Di samping memperkembang Diwan dibentuklah pula status Pegawai Negara, yang terdiri dari khalifah, para anggota Majlis Syura, wali, kadi, juru tulis dan sebagainya, yaitu semua orang yang bekerja untuk kepentingan negara dan hal-ihwalnya, dan kepada mereka dipenuhi keperluannya oleh santunan negara. Semua keperluan asas dan sekunder mereka dijamin oleh negara. Siapa-siapa yang masih perjaka, tidak mempunyai wang untuk mahar, maka negara akan memberinya mahar dari Baitulmal, dan menikahkannya. Siapa-siapa dari mereka yang memerlukan rumah, negara mengusahakan rumah khas untuknya ataupun sejumlah wang yang boleh digunakan untuk membangun rumah.
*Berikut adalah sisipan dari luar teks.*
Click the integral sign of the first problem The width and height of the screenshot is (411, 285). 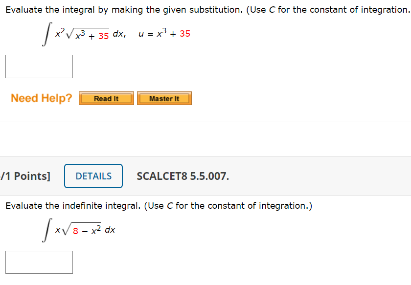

Adapun Pegawai Negara yang ditugaskan untuk melakukan urusan umum, antara lain adalah duta, wali, ketua daerah, kadi, orang yang bertugas mengambil sumpah, guru, juru tulis, muadzin, peronda, penjaga sempadan, pengawal, pembuat senjata, juru kira penghasilan tanaman dan pertanian, amil zakat, pengumpul zakat, penjaga Baitulmal, penyembelih hewan kurban dan sebagainya.
Para Pegawai Negara mendapat imbalan yang cukup untuk mencegah mereka melakukan korupsi. Abu Dawud telah menyusun bab dengan tajuk: Bab fi Arzaq al-'Ummah (Nafkah untuk Para Pegawai). Beliau menyebutkan tiga hadits. Salah satunya adalah dari Buraydah dari bapanya, dari Nabi SAW yang bersabda:
-- Barang siapa yang kami lantik untuk melaksanakan perkerjaan tertentu, kemudian kami berikan kepadanya bayaran, maka apa yang diambil olehnya lebih daripada itu adalah ghulul." [Abu Dawud, Sunan, hadits no. 2942]
Untuk mengusut korupsi Khalifah Umar membuat gagasan yaitu prinsip "Anna Laka Hadza" (dari mana kau dapatkan ini), yang dewasa ini dikenal dengan "pembuktian terbalik". Jadi bukan penuntut yang harus membuktikan, tetapi yang tertuduhlah yang harus membuktikan kebersihan dirinya dari korupsi. Metode ini meringankan pekerjaan jaksa penuntut umum, kalau sudah menjadi hukum positif (yang sekarang ini belum). Hendaknya DPR sekarang ini membuka arsip lama dan membicarakan serta memutuskan metode pembuktian terbalik ini, yang Rancangan UU-nya telah diserahkan kepada DPR oleh Almarhum Baharuddin Lopa pada waktu pemerintahan Presiden Abdurrahman Wahid.
Sesuai dengan qaidah: Dalam urusan mu'amalaat semua boleh dikerjakan asal tidak dilarang oleh Nash, Struktur Pemerintahan Khilafah ini diperkembang terus. Kalau pada permulaan sistem Khilafah, Khalifah bertanggung-jawab kepada Allah, akhirnya berkembang menjadi bertanggung-jawab kepada Allah dan Majlis Syura. Sultan Abd Hamid Khalifah kedua yang terakhir dari Khilafah dicopot oleh Majlis Syura, kemudian Majlis Syura mengangkat Sultan Abd. Majid dan inilah Khalifah yang terakhir, karena Khilafah dihapuskan oleh Mustapha Kemal pada 3 Maret 1924. WaLlahu a'lamu bissahawab.